Information —
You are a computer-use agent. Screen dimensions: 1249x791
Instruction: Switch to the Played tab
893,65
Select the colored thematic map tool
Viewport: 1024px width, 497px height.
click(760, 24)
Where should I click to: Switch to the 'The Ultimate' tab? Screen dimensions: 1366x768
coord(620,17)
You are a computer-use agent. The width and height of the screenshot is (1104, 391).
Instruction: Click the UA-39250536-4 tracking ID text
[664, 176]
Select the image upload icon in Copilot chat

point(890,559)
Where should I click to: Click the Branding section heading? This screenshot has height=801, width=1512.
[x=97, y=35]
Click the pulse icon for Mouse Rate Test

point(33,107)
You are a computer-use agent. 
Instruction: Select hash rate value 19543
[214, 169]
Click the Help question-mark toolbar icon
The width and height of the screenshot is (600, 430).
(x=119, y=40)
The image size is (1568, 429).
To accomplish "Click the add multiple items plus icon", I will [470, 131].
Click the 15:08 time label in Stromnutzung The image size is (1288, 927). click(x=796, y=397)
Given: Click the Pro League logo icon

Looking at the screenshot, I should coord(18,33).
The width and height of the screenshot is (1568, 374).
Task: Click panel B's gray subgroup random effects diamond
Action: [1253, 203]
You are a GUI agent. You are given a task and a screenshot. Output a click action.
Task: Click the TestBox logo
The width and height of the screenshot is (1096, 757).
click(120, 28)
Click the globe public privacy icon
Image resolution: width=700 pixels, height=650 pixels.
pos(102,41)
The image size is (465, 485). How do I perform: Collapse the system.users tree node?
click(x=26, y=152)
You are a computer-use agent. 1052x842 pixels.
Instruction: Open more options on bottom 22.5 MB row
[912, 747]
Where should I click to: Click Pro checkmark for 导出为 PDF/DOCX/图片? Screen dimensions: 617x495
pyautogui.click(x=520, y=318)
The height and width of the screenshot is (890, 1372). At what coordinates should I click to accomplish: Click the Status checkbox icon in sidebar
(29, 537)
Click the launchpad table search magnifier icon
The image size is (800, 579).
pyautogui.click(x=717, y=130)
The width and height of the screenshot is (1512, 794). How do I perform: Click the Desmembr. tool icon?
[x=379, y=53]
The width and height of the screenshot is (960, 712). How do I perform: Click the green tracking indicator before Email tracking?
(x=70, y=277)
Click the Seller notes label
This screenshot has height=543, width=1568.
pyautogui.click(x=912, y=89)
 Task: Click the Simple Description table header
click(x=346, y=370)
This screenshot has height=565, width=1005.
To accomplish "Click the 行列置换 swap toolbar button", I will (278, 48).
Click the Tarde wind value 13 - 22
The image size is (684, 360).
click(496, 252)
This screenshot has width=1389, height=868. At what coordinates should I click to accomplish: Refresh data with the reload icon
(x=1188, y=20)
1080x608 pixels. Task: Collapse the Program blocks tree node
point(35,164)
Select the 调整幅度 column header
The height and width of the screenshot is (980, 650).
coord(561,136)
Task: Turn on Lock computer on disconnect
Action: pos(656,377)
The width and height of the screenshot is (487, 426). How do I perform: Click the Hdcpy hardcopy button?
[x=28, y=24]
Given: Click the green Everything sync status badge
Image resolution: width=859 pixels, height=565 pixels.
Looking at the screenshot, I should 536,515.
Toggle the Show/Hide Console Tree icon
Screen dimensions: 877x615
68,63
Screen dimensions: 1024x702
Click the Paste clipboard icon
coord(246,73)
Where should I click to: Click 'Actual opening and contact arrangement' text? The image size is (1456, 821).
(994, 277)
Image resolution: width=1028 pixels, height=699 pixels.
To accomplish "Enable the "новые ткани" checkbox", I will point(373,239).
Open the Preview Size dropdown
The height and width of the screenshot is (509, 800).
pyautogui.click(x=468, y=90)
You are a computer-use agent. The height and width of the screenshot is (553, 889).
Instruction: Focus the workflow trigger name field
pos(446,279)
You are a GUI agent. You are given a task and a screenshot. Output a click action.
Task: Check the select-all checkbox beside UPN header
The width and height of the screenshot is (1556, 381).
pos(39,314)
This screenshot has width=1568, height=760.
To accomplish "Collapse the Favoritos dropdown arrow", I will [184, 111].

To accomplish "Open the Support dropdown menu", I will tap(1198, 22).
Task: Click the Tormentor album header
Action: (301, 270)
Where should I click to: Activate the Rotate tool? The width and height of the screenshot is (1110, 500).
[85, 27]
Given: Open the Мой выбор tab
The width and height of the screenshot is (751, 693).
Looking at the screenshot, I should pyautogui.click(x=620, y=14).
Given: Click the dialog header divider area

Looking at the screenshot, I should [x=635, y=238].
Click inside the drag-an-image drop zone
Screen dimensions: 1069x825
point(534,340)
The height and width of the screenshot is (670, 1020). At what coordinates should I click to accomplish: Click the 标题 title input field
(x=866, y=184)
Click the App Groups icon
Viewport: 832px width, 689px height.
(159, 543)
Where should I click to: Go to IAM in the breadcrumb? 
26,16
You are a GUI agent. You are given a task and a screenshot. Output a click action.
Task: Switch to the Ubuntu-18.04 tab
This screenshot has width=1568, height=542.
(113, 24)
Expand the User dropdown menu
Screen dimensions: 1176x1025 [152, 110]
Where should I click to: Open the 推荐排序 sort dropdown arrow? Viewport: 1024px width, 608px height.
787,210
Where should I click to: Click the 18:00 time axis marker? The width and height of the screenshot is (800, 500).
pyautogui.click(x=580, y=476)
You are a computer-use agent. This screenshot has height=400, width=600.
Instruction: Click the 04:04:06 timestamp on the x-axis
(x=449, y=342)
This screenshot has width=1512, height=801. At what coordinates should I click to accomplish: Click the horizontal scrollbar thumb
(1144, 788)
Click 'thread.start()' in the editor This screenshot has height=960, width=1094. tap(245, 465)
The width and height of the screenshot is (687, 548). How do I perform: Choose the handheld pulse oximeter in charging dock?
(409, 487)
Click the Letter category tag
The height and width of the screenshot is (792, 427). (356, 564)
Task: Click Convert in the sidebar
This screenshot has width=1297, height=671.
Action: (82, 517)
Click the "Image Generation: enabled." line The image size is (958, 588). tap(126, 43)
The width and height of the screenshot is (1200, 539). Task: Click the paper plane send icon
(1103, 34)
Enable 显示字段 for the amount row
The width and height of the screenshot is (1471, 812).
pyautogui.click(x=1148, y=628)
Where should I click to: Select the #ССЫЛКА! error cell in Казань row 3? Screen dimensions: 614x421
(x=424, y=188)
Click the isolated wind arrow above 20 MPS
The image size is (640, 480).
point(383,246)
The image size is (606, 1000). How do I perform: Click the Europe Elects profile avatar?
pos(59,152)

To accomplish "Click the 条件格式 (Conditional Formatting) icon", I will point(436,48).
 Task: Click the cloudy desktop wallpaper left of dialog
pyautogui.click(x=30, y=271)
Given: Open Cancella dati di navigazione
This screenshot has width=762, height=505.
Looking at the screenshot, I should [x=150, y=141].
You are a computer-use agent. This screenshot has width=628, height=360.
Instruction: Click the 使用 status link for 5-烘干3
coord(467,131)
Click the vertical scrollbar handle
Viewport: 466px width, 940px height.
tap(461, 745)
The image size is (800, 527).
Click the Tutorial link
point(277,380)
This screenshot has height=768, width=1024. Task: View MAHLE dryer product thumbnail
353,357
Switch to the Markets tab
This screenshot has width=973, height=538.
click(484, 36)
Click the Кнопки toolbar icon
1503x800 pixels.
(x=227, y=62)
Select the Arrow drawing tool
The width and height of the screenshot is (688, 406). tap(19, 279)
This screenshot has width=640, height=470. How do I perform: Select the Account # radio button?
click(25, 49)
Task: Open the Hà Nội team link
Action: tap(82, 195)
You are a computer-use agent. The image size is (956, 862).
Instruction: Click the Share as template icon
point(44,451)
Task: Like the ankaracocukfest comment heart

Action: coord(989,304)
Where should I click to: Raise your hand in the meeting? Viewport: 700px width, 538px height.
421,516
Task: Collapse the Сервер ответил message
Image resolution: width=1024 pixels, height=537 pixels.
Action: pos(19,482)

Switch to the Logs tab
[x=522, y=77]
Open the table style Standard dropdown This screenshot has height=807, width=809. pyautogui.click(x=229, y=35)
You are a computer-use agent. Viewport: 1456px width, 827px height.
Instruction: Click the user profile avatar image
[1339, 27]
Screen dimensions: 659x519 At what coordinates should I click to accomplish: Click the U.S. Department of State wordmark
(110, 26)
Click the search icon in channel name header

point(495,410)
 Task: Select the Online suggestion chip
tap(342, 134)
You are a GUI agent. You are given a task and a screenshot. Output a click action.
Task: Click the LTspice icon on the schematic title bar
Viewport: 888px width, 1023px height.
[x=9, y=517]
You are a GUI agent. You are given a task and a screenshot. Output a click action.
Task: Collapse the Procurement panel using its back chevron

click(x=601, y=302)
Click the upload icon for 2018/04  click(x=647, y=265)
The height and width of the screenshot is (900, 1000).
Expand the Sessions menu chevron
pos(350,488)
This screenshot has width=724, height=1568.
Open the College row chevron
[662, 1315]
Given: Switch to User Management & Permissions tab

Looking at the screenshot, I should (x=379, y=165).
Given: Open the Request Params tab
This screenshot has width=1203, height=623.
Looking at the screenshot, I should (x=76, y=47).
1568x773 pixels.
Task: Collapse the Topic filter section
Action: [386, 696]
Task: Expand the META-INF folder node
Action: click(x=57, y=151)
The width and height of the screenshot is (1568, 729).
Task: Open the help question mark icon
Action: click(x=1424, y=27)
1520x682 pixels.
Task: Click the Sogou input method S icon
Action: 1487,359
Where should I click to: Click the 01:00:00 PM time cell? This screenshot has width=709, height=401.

Problem requirements — When you reach the line with "The height and width of the screenshot is (980, 650)." in the records above, start writing out lines exactly, and stop once the line with "Given: Click the green" has been written; include nothing else.

Solution to the exercise —
The height and width of the screenshot is (980, 650).
coord(561,136)
Task: Turn on Lock computer on disconnect
Action: pos(656,377)
The width and height of the screenshot is (487, 426). How do I perform: Click the Hdcpy hardcopy button?
[x=28, y=24]
Given: Click the green Everything sync status badge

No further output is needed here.